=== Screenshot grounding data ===
________________________________________
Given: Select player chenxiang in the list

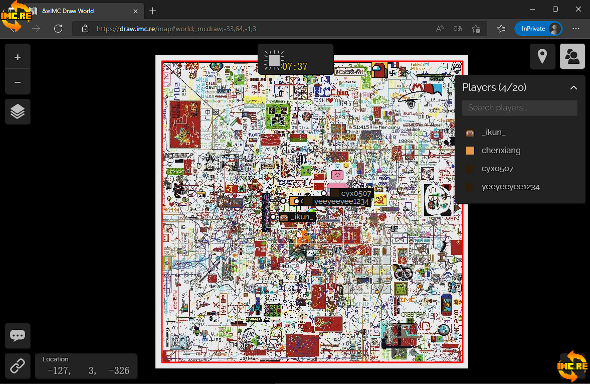Looking at the screenshot, I should (x=500, y=151).
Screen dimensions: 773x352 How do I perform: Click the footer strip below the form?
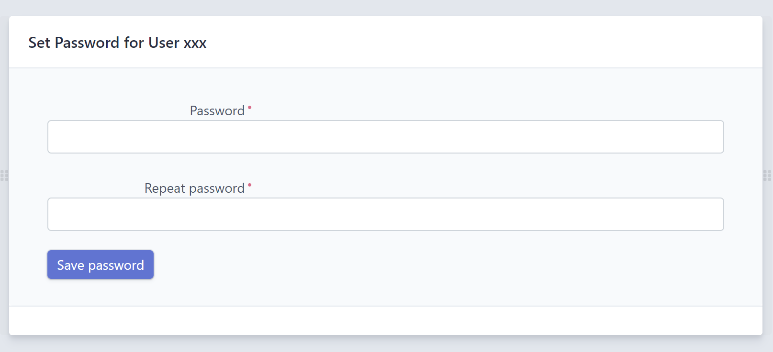385,320
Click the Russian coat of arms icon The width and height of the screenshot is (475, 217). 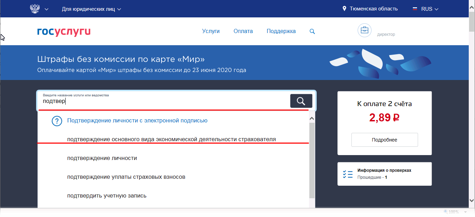point(35,9)
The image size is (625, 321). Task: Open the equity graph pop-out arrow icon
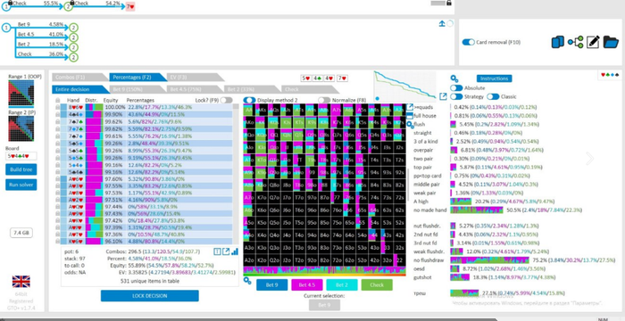443,96
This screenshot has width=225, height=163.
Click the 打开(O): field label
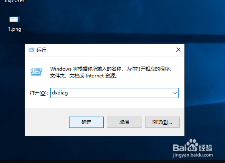click(x=39, y=93)
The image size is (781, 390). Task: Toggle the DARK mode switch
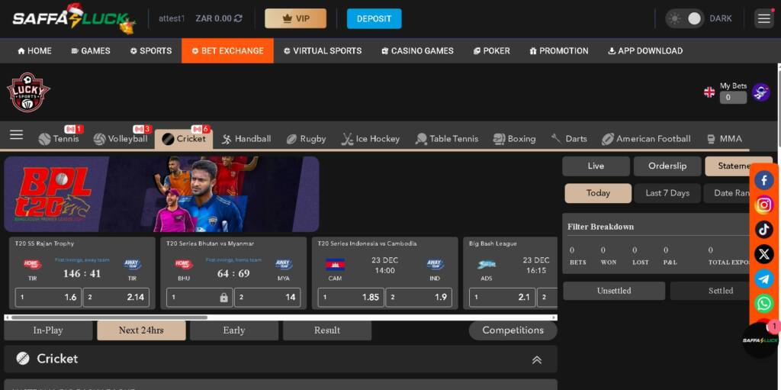(x=684, y=18)
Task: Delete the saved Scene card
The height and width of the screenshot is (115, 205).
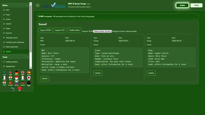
________________________________________
=== Task objective ===
Find the line containing "This screenshot has width=225, height=163." in the records above and restate it, and each line after it through the end, word for word, dropping the pictures.

=== Exercise result ===
This screenshot has width=225, height=163.
Click the 打开(O): field label
click(x=39, y=93)
The image size is (781, 390). Task: Toggle the DARK mode switch
(x=684, y=18)
Task: Delete the saved Scene card
The height and width of the screenshot is (115, 205).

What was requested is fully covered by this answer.